L’épisode commence avec Kyosuke qui est en train de repenser à un moment très particulier de ses révisions à la bibliothèque. Des pensées davantage axées sur celle qui l’accompagnait ce jour-là que sur ses cahiers d’exercices...
Notons que ce n’est pas qu’un simple moment aléatoire de son été, mais un souvenir en lien avec les devoirs. Devoirs qu’il avait commencés le jour de ce rendez-vous avec Madoka à la bibliothèque, qu’il est a priori encore en train de terminer, alors qu’il est censé les avoir bouclés pour la rentrée le lendemain...
Quelque chose nous dit qu’il n’a pas été très assidu sur le reste des vacances ! C’est vrai qu’elles ont été bien chargées. Et si en plus, à chaque fois qu’il pensait à ses devoirs, il se perdait dans le souvenir du décolleté de Madoka, il a certainement été largement déconcentré…
Tandis qu’il est dans ses pensées, on le retrouve au fameux passage-à-niveau d’Orange Road. Naturellement, il a attendu patiemment jusque-là. Les feux rouges s’éteignent et la barrière se lève. Comme un symbole de sa relation avec Madoka, le chemin semble enfin libre ! L’enthousiasme est évident, les vacances ont été une réussite totale. Mais le début de cet épisode va lui rester en travers de la gorge tout autant que cette barrière.
L’intrigue est posée via la scène suivante à l’Abcb qui met en évidence l’absence inhabituelle de Madoka alors qu’elle est sensée y travailler en fin d’après-midi. Attardons-nous tout d’abord sur une remarque de Yukari, sa remplaçante de circonstance, car elle est très représentative de cette phase qui a commencé au retour de l’île déserte : Madoka est à présent clairement la petite-amie de Kyosuke.

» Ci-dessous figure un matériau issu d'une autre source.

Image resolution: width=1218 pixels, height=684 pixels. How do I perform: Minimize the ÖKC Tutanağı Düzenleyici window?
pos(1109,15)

Ce dernier a beau réfuté énergiquement cette idée, le fait qu’il perde totalement ses moyens devant la question est justement la preuve que c’est le cas. Yukari en profite pour soulever l’idée que s’il n’est pas son petit-ami, ou que s’il ne le montre pas assez, « alors elle pourrait tombée amoureuse de quelqu’un ». Cette remarque est plus pertinente qu’il n’y paraît.
En effet, depuis l’épisode 19, ils se conduisent exactement comme un couple, mais le problème avec Hikaru n’étant pas résolu, ils ne peuvent rendre leur relation publique. Elle devra restée secrète, implicite, indirecte. Et évidemment, cette situation fera flotter un doute durant tout le reste de la série. La phase de séduction est révolue, il faut maintenant consolider leur relation. Mais rester dans le non-dit mettra celle-ci en danger tant qu’elle ne sera pas pleinement exprimée. Si dans un couple on a besoin que l’autre réaffirme perpétuellement son amour, exprime ses sentiments par des « je t’aime » réguliers, leur situation très particulière ne leur permettra jamais d’être explicites. Tant et si bien que malgré les évidences, le doute persistera (surtout dans l’esprit de Kyosuke) jusqu’à la fin et créera un réel danger dans les situations comme celles de cet épisode et du précédent.
Chronologiquement, la première intervention de Madoka que mentionnera cet épisode est en fait un évènement de la veille, un flashback. Quelques secondes d’un échange qui semble anodin mais qui, à y réfléchir, nous en apprend bien plus que la simple raison pour laquelle il nous est proposé. En effet, Kyosuke nous présente ce souvenir pour expliquer son étonnement de ne pas la voir à l’Abcb : ils avaient des projets ensemble, finir ses fameux devoirs d’été, commencés à la bibliothèque il y a … une éternité ! Mais que voit-on vraiment dans cette scène ?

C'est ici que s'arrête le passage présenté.